00000020: 809c 556e 6963 6f64 65e2 809d 2063 6861  ..Unicode... cha
00000030: 7261 6374 6572 73e2 8094 646f 6573 6ee2  racters...doesn.
00000040: 8099 7420 6974 3f0a                      ..t it?.

As you can see, there are more bytes in the clipboard than there are in the file, which shows the encodings are different. It’s easy enough to figure out that the file is encoded in Mac OS Roman and the clipboard is encoded in UTF-8.

So the encoding depends on how you handle the output, which is one of those—how should I put this?—unintuitive aspects of AppleScript, one that I don’t recall running into before now. I suppose it’s because I seldom (never?) write text files directly from AppleScript. Not files with non-ASCII characters, anyway.

As the documentation says, the way to get UTF-8 output written to the file is to change Line 8 to

write plaintext & linefeed to fRef as «class utf8»

Why the weird «» syntax? I suppose it’s because Apple had already used as Unicode text for UTF-16 and just couldn’t be bothered to extend the syntax to handle UTF-8 gracefully.

You know how I talked a couple of days ago about updating a process so I wouldn’t be embarrassed by my description of it? Apple may have music in its DNA, but it apparently lacks the gene for embarrassment. That would also explain a lot about Shortcuts.

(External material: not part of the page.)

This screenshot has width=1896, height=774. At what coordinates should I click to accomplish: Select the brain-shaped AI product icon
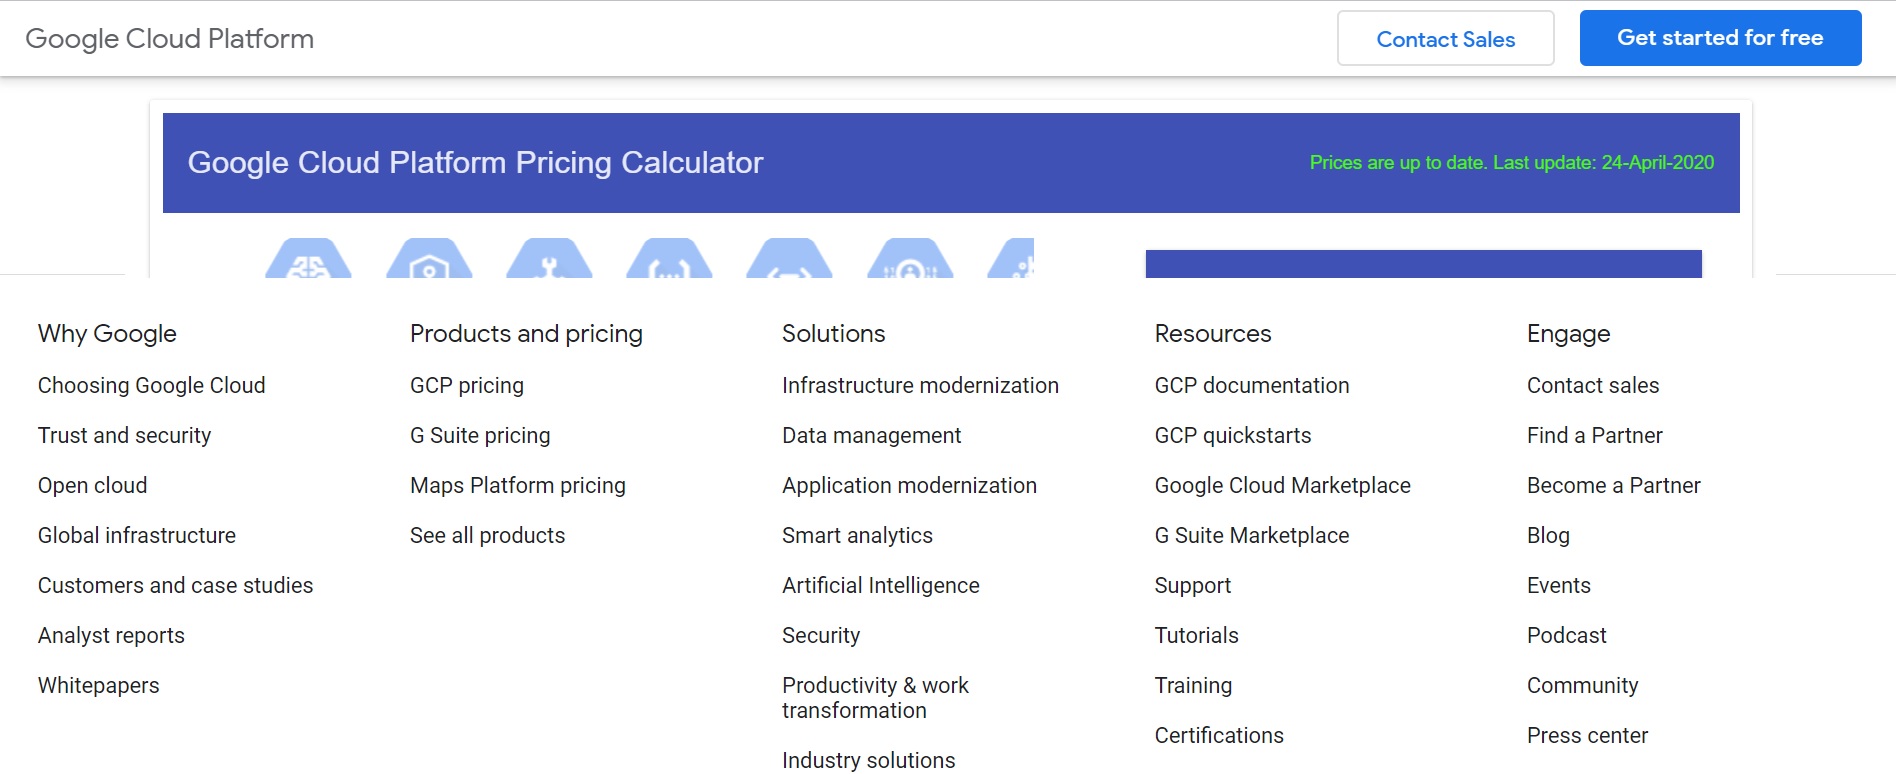[307, 262]
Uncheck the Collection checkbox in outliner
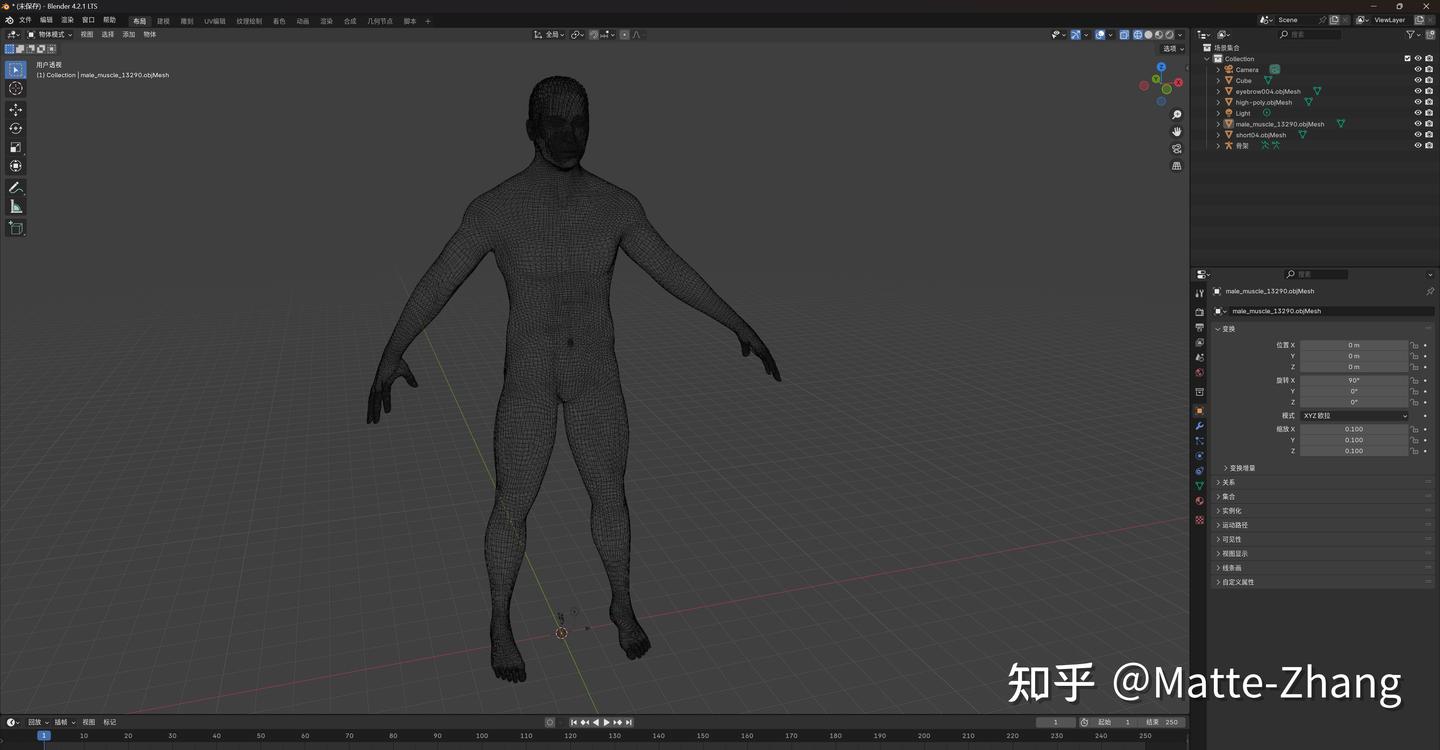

I’m going to give ChatGPT some credit for introducing me to as «class utf8», even though it didn’t put it in its code. Most of the credit, though, goes to Simon Willison for documenting his ChatGPT dialog, writing clear Python code, and leading me to look up some AppleScript syntax I didn’t know about.

  1. Is “toys” too dismissive? Time will tell.